Dissonance theory therefore provides a concrete explanation for the relationship between ideology and daily experience and actions as described by Althusser. At risk of repeating an earlier point, Althusser notes that “we are indebted to Pascal’s defensive ‘dialectic’ for the wonderful formula which will enable us to invert the order of the notional schema of ideology. Pascal says more or less: ‘Kneel down, move your lips in prayer, and you will believe.’ He thus scandalously inverts the order of things...”

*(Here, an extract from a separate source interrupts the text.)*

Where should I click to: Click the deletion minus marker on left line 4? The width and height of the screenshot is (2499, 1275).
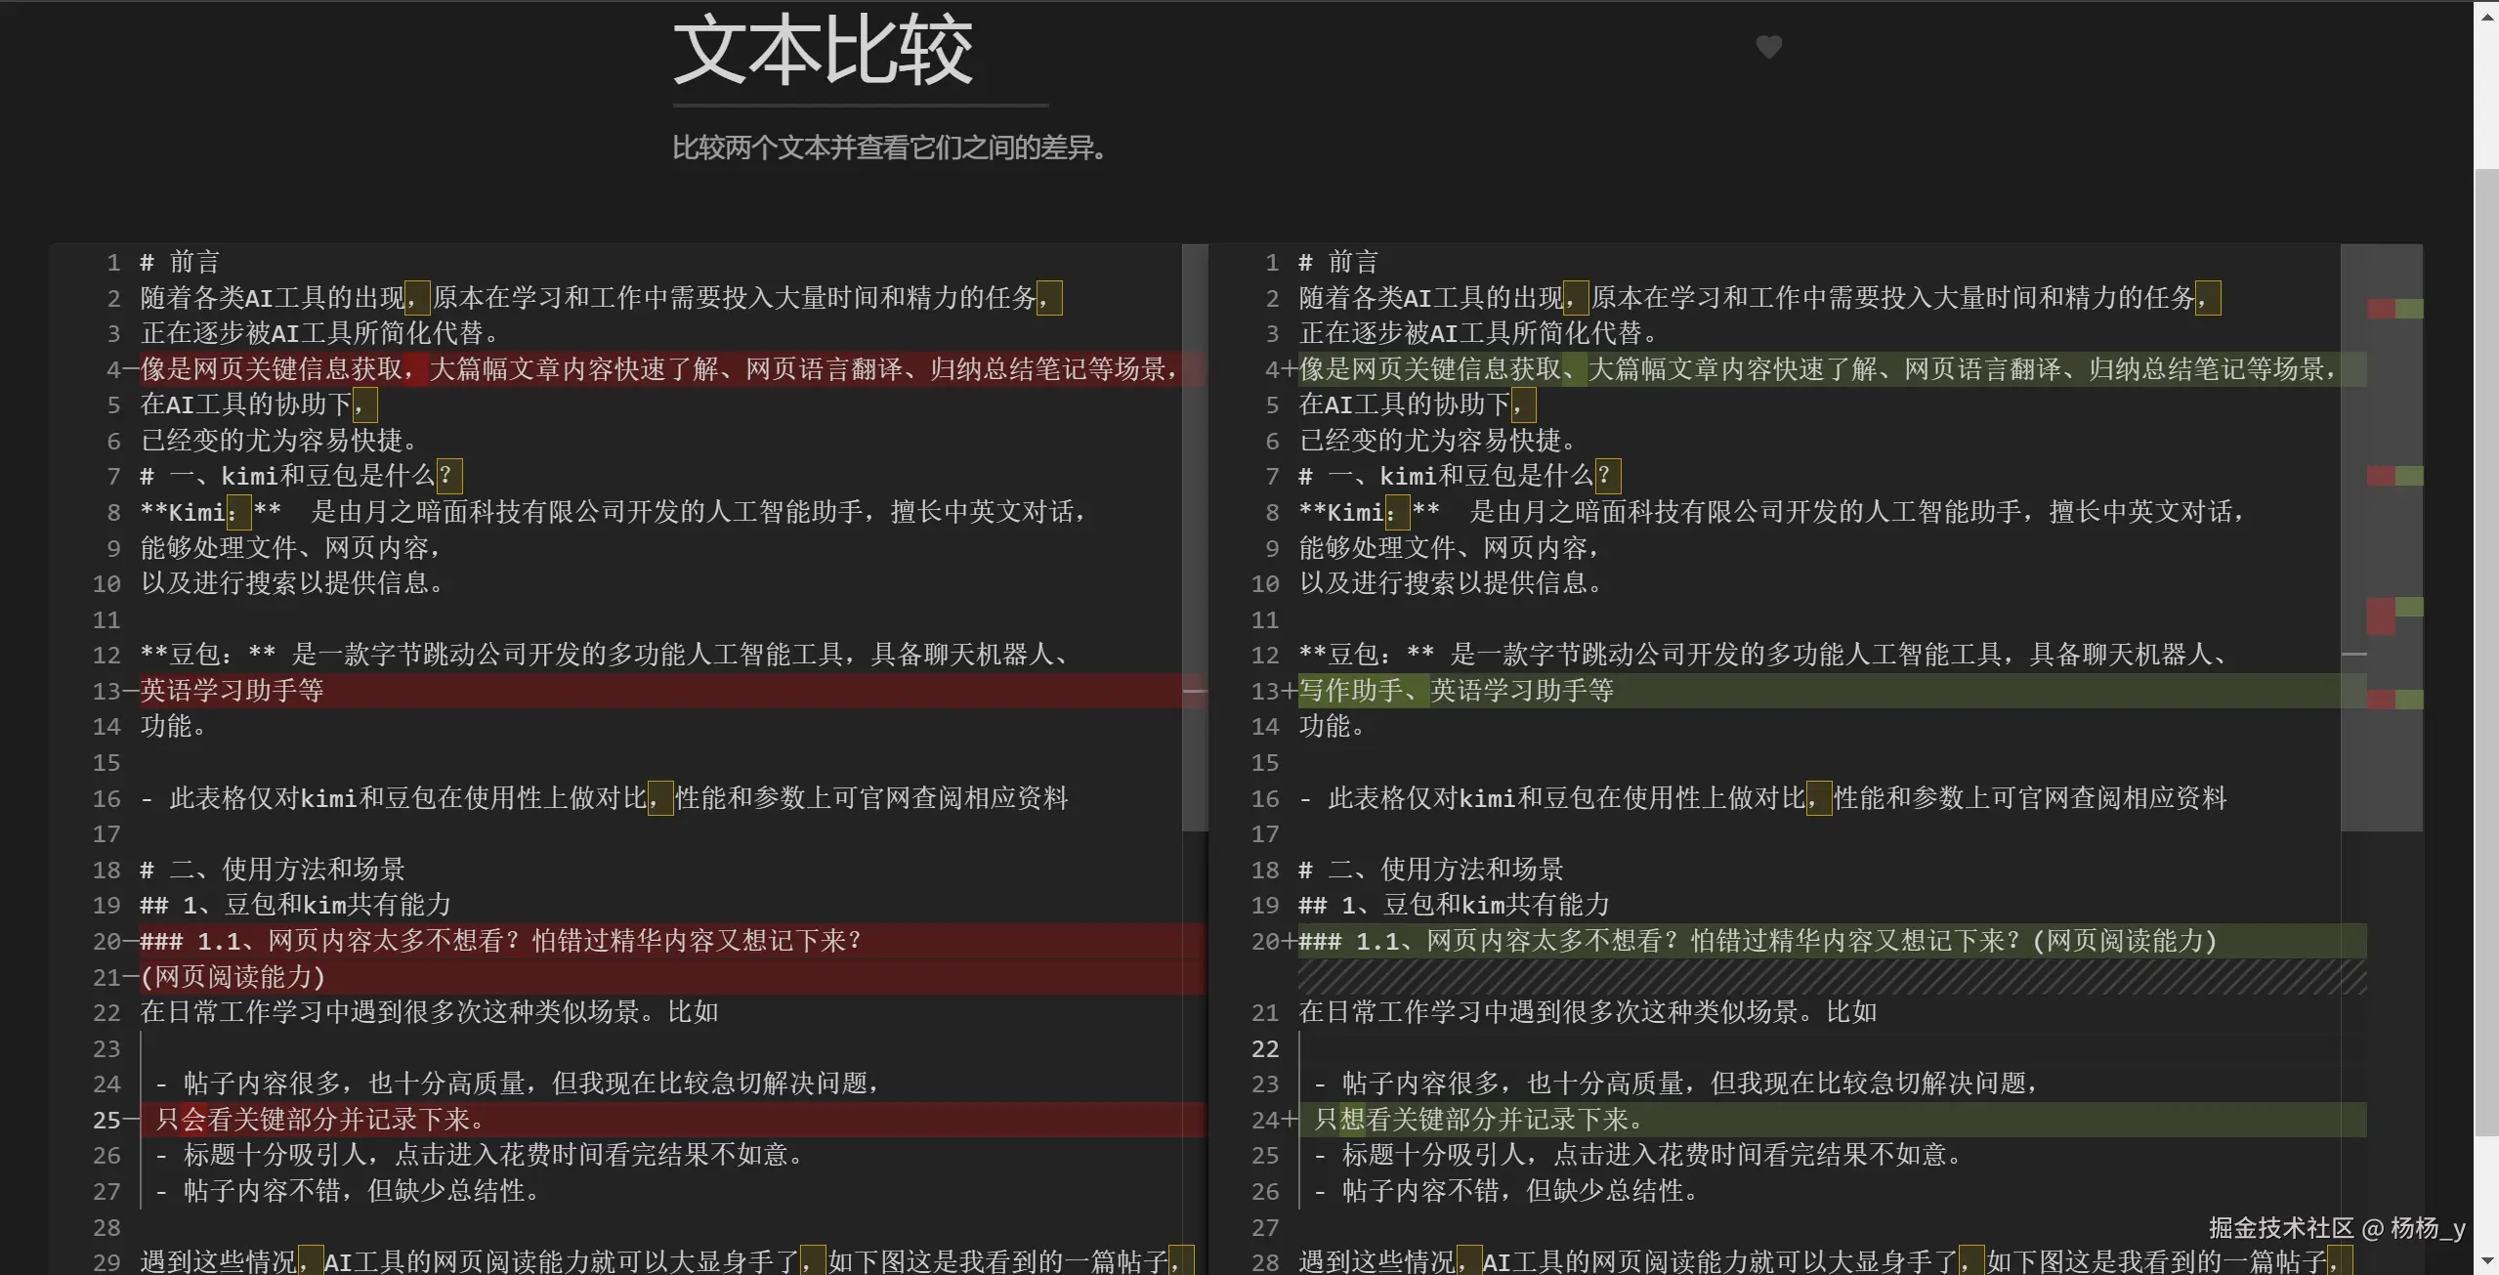(130, 369)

When considered in terms of cognitive dissonance theory in general, and the induced compliance framework of dissonance in particular, it becomes clearer why kneeling causes us to believe, why a subject’s actions might motivate or even compel them to accept an otherwise harmful ideology. In cognitive dissonance theory, as in the description of interpellation, subjects are often drawn to change their views to match actions they have already taken (even those taken due to duress or social norms) in order to escape dissonance discomfort, which can be excruciating. Dissonance theory suggests that subjects engage in actions in line with oppressive viewpoints, then feel uncomfortable dissonance about this gap between their actions and the nature of their views, and then resolve this painful dissonance by changing their views (as so often happens in cognitive dissonance studies!) to match their actions. Oppressive ideologies likely prove popular because they provide a convenient template for these often-unconscious rationalisations. Dissonance discomfort is thus the mechanism by which subjects are (at least in some cases) interpellated by their very own actions.
The always-doubled meaning of the subjects is ever at play here: subjects are those with agency, in the sense of apparent choice, but they are also those who must obey others, as with the subjects of monarchies.
More on this special importance of agency some other time.